Activity → Please find the lines in the following records that hold "CHEMISTRY", and copy them.

- - - - - - -

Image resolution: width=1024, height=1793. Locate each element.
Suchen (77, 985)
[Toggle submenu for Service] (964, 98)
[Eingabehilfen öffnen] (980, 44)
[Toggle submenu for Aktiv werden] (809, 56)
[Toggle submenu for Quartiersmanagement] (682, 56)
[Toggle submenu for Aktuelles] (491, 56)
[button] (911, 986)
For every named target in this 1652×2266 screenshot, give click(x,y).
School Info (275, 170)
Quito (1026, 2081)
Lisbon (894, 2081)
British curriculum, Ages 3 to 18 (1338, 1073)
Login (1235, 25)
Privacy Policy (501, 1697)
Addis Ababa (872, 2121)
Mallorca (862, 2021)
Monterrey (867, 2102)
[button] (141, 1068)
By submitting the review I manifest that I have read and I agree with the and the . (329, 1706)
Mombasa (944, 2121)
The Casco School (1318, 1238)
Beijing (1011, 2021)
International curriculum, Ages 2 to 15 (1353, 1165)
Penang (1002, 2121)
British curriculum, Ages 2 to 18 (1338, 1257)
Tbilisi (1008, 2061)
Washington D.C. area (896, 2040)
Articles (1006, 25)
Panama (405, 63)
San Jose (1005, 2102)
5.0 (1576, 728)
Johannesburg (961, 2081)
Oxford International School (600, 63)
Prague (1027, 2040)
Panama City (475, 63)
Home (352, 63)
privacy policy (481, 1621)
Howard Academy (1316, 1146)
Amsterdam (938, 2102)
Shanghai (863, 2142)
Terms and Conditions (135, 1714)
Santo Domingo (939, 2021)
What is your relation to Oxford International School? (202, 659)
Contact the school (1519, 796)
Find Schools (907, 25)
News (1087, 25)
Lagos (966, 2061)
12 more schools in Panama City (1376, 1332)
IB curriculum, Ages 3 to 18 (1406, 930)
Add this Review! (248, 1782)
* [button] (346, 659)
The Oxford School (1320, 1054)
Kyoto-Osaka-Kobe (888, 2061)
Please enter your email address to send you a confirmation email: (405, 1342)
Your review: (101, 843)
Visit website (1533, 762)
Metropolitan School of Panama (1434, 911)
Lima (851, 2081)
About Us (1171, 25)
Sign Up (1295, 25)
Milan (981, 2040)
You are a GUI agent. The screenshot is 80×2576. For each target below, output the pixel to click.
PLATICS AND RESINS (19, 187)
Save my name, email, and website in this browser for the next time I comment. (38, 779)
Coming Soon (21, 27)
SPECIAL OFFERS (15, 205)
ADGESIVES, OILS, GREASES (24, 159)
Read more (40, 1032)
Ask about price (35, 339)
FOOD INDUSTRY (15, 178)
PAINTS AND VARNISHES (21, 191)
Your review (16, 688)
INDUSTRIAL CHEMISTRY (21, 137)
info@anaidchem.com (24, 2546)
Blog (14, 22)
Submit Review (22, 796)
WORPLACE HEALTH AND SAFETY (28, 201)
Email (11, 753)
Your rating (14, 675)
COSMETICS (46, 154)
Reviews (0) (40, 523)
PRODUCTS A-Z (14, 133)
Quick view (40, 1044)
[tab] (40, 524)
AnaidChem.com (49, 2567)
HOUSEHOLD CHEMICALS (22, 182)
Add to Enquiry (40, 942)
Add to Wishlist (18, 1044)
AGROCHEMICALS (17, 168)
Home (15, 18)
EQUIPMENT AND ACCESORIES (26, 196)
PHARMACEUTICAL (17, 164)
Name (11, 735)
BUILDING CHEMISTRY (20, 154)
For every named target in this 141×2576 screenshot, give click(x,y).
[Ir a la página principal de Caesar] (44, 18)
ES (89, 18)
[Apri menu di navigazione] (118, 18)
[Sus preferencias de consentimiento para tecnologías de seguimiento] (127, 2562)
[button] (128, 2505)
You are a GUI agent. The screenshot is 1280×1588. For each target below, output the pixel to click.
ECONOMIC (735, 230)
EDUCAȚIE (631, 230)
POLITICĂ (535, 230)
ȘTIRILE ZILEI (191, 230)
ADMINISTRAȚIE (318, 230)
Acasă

- - - - - - -

Task answer →
INDUSTRIAL CHEMISTRY (21, 137)
BUILDING CHEMISTRY (20, 154)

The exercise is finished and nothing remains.